July is National Cleft & Craniofacial Awareness & Prevention Month. I have been excited all year to write this post for some reason. And I'm sure most of that reason is my nephew. This little guy is seriously the sweetest thing. I love all of my nieces and nephews so much, but lets just say I hold a special place in my heart for this one. (I mean just look at this cute kid!)
Photo by: Kassie Crapo Photographer
He was born premature, with a complete bilateral cleft lip and palate. And his parents had no idea until the doctors laid this tiny baby in their arms. They were beyond shocked and overwhelmed. To care for a premie is hard enough, but one that can't latch easily and has additional medical needs can seem impossible at times, I'm sure. Me being the "helpful" younger sister right in the middle of graduate school, went to work getting services in place and providing [overwhelming] them with additional information and resources. They lived in an area where I had done developmental therapy for the early intervention program and one of my professors was on the craniofacial team in the area--so naturally I was the expert they needed to help them through this. ;) Truthfully they had wonderful hospital staff who provided them with most of the same information that I did.
Anyway, I share all of this because I think raising awareness is so important for people just like them. Everyone knows there are different degrees to a cleft lip and/or palate. Everyone knows that folic acid is crucial in the beginning weeks of pregnancy, specifically to help prevent certain birth defects including cleft lip & palate. Everyone knows that the doctors will specifically check for a cleft lip during your ultrasound at about 18 weeks. Everyone knows that most causes of a cleft lip and palate are a combination of genetics and environmental factors. Everyone knows there are early intervention programs in every state to help with therapies, family support, and other additional resources. But are these really things that everyone knows? No. My SIL didn't think to specifically ask if the tech could see that her baby had a cleft palate during that very special ultrasound. Others have no idea that they can receive services or support through their state when their child is under 3 years of age at no cost or reduced costs. And I'm sure there are still many who have no idea that not taking folic acid during pregnancy may lead to some birth defects.

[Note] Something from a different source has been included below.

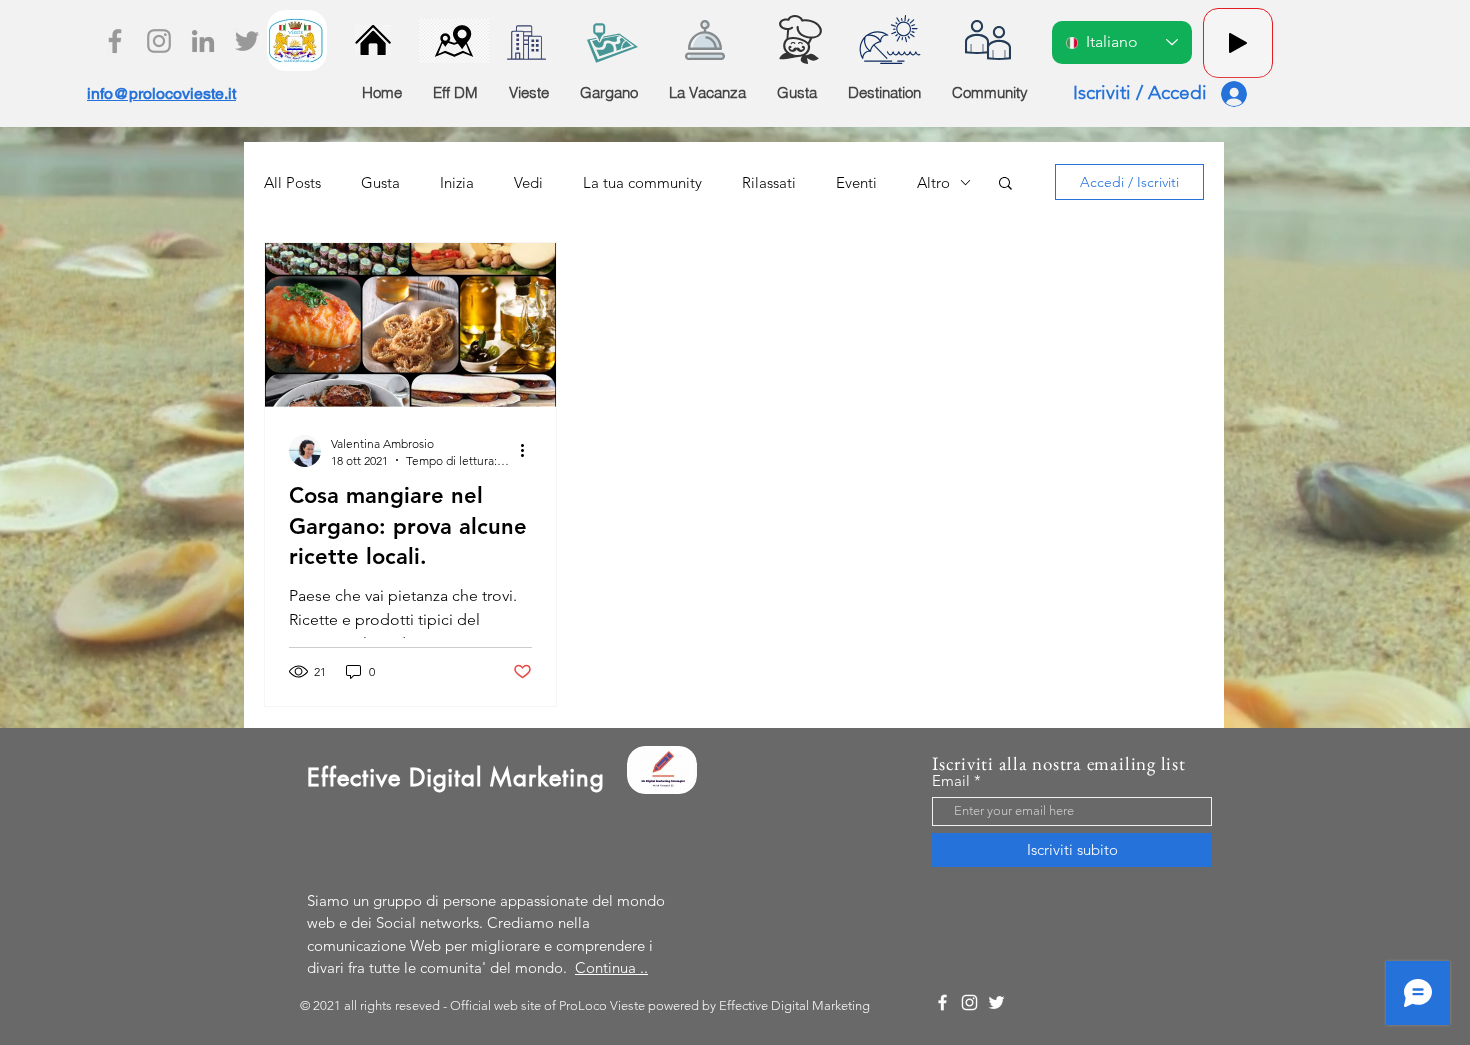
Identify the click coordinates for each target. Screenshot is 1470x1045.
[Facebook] (115, 41)
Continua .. (611, 967)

There is a website specifically dedicated to spreading awareness this month- NCCAMP.org. They provide wonderful information on how to get involved, events happening, how to organize your own event, and other helpful resources for families. The Cleft Palate Foundation is another great resource if you are wanting to learn more. They have wonderful handouts and information for families and professionals. The Children's Craniofacial Association is one other website I would like to mention. This site has great information on different syndromes, qualified centers (listed by state), and events happening around the US. So this month check out an event in your area and get involved or better yet, organize one yourself to spread awareness!